Reading Online Novel

Night Play

Prologue




New Orleans, Mardi Gras night, 2003

"I'm so sorry, Vane. I swear didn't mean to get us killed like this."

Vane Kattalakis ground his teeth as he fell back from trying to pull himself up. His arms ached from the strain of lifting two hundred pounds of lean muscle up by nothing more than the bones of his wrists. Every time he got close to raising his body up to the limb over his head, his brother started talking, which broke his concentration and caused him to fall back into his hanging position.

He took a deep breath, trying to ignore the severe pain of his wrists. "Don't worry, Fang. I'll get us out of this."

Somehow.

He hoped.

Fang didn't hear him. Instead he continued to apologize for causing their deaths.

Vane strained again against the sharpened cord that held his hands tied together above his head, secured to a thin limb, as he hung precariously from an ancient cypress tree over some of the darkest, nastiest-looking swamp water he'd ever seen. He didn't know what was worse, the thought of losing his hands, his life, or falling into that disgusting gator-infested slime hole.

Honestly, though, he'd rather be dead than touch that stank. Even in the darkness of the Louisiana bayou, he could tell just how putrid and revolting it was.

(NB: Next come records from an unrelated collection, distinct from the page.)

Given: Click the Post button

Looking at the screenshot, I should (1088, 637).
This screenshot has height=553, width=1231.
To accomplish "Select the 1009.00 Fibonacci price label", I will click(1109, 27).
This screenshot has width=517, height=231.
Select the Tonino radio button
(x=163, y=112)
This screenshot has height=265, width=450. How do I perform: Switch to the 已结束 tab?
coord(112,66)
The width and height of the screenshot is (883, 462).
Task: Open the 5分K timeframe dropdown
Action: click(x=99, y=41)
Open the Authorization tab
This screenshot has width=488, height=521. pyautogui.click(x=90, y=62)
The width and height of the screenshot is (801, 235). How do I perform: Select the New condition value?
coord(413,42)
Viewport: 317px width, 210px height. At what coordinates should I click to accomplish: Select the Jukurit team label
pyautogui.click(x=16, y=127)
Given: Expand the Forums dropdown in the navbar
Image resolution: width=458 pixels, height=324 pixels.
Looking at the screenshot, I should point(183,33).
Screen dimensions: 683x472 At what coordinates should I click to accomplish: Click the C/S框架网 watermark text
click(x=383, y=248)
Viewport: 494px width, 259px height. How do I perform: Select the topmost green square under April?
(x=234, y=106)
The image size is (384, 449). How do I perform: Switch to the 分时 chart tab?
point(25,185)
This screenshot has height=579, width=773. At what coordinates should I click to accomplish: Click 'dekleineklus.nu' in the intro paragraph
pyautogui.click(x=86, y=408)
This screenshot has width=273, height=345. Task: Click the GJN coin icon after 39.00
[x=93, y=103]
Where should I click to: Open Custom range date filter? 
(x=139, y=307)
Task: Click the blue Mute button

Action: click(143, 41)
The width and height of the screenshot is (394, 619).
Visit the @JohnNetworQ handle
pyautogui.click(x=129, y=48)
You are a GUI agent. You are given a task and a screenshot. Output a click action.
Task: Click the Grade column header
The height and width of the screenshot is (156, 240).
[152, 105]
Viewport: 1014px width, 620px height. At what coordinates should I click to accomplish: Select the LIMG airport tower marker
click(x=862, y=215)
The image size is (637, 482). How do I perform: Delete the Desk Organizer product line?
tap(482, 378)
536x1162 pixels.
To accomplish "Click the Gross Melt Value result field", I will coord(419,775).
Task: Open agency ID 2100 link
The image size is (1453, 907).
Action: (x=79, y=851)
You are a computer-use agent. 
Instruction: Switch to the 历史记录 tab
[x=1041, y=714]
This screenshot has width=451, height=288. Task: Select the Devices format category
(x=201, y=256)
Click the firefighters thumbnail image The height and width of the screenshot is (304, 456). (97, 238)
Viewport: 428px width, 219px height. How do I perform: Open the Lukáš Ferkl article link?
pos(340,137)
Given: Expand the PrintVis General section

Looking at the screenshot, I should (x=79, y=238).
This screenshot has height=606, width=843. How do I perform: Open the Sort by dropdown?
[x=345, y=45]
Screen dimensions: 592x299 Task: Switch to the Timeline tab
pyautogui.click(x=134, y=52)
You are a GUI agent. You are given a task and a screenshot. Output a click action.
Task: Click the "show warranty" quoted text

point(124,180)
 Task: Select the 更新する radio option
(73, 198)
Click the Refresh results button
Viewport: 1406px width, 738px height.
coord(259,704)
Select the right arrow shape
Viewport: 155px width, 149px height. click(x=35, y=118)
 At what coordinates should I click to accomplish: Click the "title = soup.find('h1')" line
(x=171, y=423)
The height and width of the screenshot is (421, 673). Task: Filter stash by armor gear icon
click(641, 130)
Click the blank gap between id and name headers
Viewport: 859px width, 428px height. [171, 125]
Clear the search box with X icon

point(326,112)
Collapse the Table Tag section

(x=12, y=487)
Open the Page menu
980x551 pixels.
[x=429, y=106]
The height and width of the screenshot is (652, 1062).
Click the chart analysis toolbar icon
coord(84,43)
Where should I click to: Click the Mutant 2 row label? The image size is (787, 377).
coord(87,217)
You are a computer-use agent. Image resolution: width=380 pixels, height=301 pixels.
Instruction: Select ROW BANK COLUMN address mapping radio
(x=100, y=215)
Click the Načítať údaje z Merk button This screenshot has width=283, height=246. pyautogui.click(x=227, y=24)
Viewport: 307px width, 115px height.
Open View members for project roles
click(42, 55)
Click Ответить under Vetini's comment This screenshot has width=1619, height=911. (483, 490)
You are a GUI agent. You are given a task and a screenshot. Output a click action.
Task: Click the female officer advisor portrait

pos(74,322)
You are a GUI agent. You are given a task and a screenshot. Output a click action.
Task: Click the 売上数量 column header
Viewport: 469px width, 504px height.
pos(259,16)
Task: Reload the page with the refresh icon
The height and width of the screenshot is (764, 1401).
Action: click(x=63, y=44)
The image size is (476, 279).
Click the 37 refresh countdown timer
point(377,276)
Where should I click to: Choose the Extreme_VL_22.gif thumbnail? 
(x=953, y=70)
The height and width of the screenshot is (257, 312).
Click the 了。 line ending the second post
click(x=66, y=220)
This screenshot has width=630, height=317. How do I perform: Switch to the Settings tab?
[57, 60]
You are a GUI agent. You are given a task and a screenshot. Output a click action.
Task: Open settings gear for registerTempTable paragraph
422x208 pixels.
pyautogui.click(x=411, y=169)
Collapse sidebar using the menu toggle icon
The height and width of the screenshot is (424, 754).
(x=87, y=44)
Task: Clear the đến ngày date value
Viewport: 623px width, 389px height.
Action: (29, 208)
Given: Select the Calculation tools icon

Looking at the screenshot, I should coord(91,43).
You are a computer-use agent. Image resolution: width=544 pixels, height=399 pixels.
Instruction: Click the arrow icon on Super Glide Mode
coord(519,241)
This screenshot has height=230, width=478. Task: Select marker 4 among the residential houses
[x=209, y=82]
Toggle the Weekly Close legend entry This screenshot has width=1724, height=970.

There was something seriously wrong with anyone who wanted to live out here in this swamp. At last he had confirmation that Talon of the Morrigantes was a first-rank idiot.

His brother, Fang, was tied to an equally thin limb on the opposite side of the tree where they dangled eerily amid swamp gas, snakes, insects, and gators.

With every movement Vane made, the cord cut into the flesh of his wrists. If he didn't get them freed soon, that cord would cut all the way through his tendons and bones, and sever his hands completely.

This was the timoria, the punishment, that they were both receiving for the fact that Vane had protected Talon's woman. Because Vane had dared to help the Dark-Hunters, the soulless Daimons who were at war with the Dark-Hunters had attacked Vane's Katagaria wolf pack and slaughtered his beloved sister.

Katagaria were animals who could take human form and they followed one basic law of nature: kill or be killed. If anyone or anything threatened the pack's safety, it was put down.

So Vane, who had caused the Daimon attack, had been sentenced to being beaten and left for dead in the swamp. Fang was with him only because their father had hated both of them since the hour they had been birthed and had feared them since the day their preternatural powers had been unlocked by their pubescent hormones.

More than that, their father hated them for what their mother had done to him.

This had been a once-in-a-lifetime opportunity for their father to be rid of them both without the pack turning on him for the death sentence.

Their father had seized it gleefully.

It would be the last mistake his father ever made.

At least it would be if Vane could get their asses out of this damned swamp without being eaten.

Both of them were in human form and trapped by the thin, silver metriazo collars they wore around their necks that sent tiny ionic impulses into their bodies. The collars kept them in human form. Something their enemies thought would make them weaker.

In Fang's case that was true.

In Vane's it wasn't.

Even so, the collar did dampen his ability to wield magic and manipulate the laws of nature. And that was seriously pissing him off.

Like Fang, Vane was dressed only in a pair of bloodied jeans. His shirt had been ripped off for his beating and his boots taken just for spite. Of course, no one expected them to live. The collars couldn't be removed except by magic—which neither of them could use so long as they wore them—and even if by some miracle they did get down from the tree, there was already a large group of gators who could smell their blood. Gators who were just waiting for them to fall into the swamp and provide the gators with one tasty wolf meal.

"Man," Fang said irritably. "Fury was right. You should never trust anything that bleeds for five days and doesn't die. I should have listened to you. You told me Petra was a three-wolf humping bitch, but did I listen? No. And now look at us. I swear, if I get out of this, I'm going to kill her."

"Fang!" Vane snapped as his brother continued to rail while Vane tried to manage a few powers even through the painful electrical shocks of the collar. "Could you lay off the Blame Fest and let me concentrate here, otherwise we're going to be hanging from this damned tree for the rest of eternity."

"Well, not for eternity. I figure we only have about half an hour more before the cords cut through our wrists. Speaking of, my wrists really hurt. How about yours?" Fang paused while Vane took a deep breath and felt a tiny movement of the cord coming loose.